To determine which statement is part of the proof that the dilation of segment \( CD \) with a scale factor of 13 results in a line segment that is 13 times the length of \( CD \), we need to focus on the relationship between the original segment and its dilated counterpart.

A dilation with a scale factor \( k \) will increase the length of any segment by a factor of \( k \). Therefore, if the original segment \( CD \) has a length \( L \), after dilation with a scale factor of 13, the new length \( L' \) will be:

\[ L' = k \cdot L = 13 \cdot L \]

Thus, one of the statements in the list must indicate a clear relationship between the length of \( C'D' \) and the original length of \( CD \).

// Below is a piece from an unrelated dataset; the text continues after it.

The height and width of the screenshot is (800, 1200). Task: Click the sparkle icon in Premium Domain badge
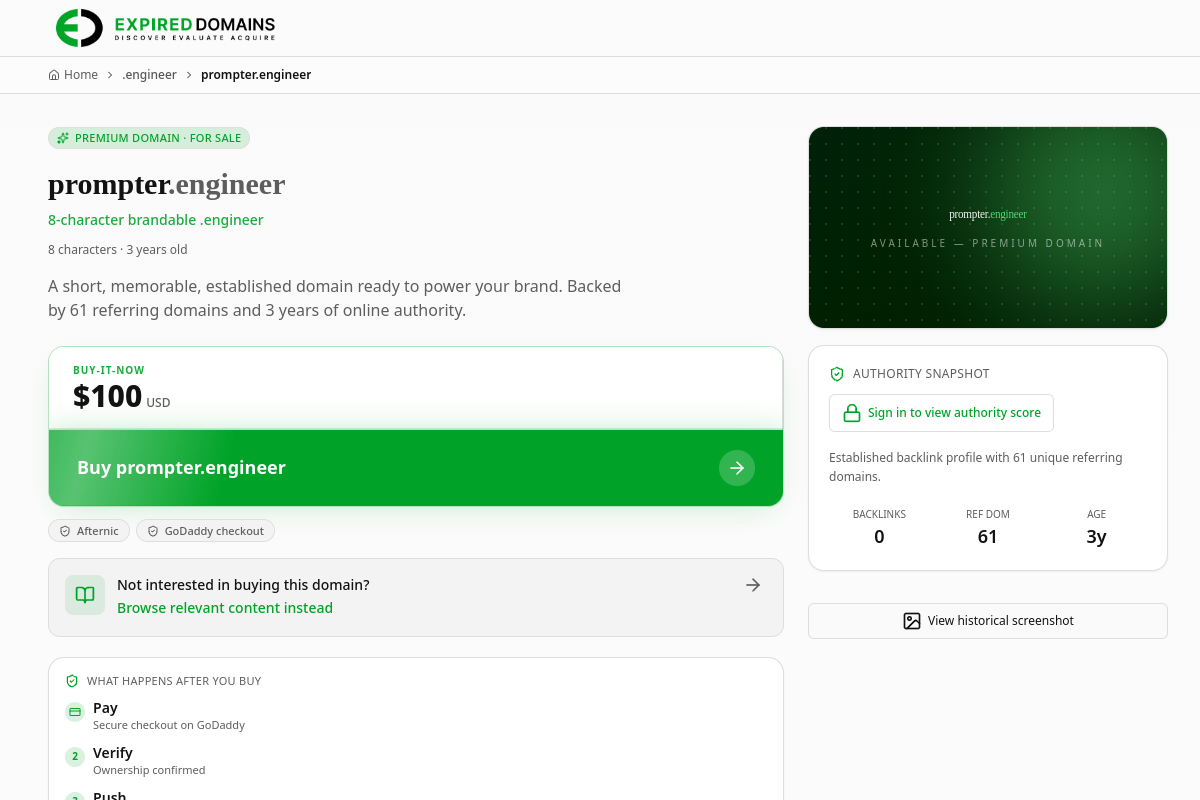click(x=63, y=138)
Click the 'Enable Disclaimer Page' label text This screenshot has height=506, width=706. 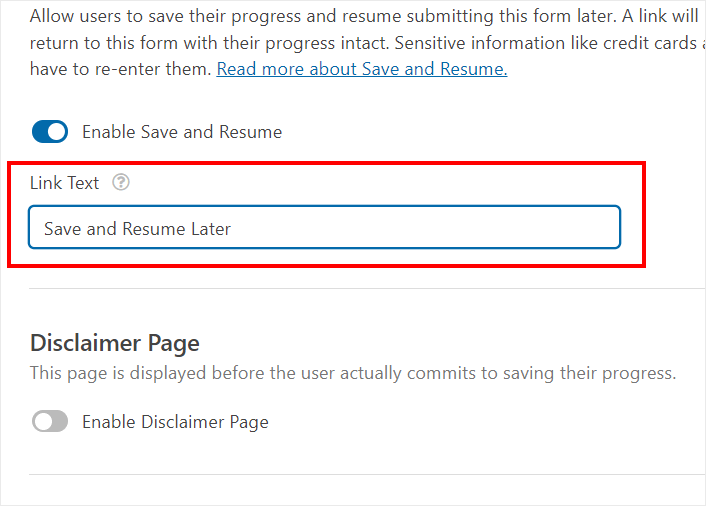(175, 422)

Among the options provided, we interpret the statements as follows:

1. The length of \( C'D' \) is approximately 4.24.
2. The length of line segment \( c'd' \) is approximately 4.24.
3. \( C' \) is at (9,−18) and \( D' \) is at (18,−9).
4. The length of \( C'D' \) is approximately 1.41 units.
5. The length of line segment \( c'd' \) is approximately 1.41 units.

To find the correct response, we need to ascertain the lengths that result from the dilation. If \( C'D' \) has lengths of 4.24 or 1.41 units, we need to determine which one aligns with the concept of being 13 times the original length.

Let’s assume that the original length (before dilation) was \( L \). If the dilation produced \( C'D' \approx 4.24 \), then before dilation:

\[ L \approx \frac{4.24}{13} \approx 0.327 \]

If \( C'D' \) is \( \approx 1.41 \):

\[ L \approx \frac{1.41}{13} \approx 0.1085 \]

Since the main assertion we need is regarding the length relationship after dilation, the statement that references the length of \( C'D' = 4.24 \) would likely be more relevant as it represents a tangible result of the dilation scaling.

Therefore, a likely correct answer regarding the proof of the dilation would be:

The length of \( C'D' \) is approximately 4.24.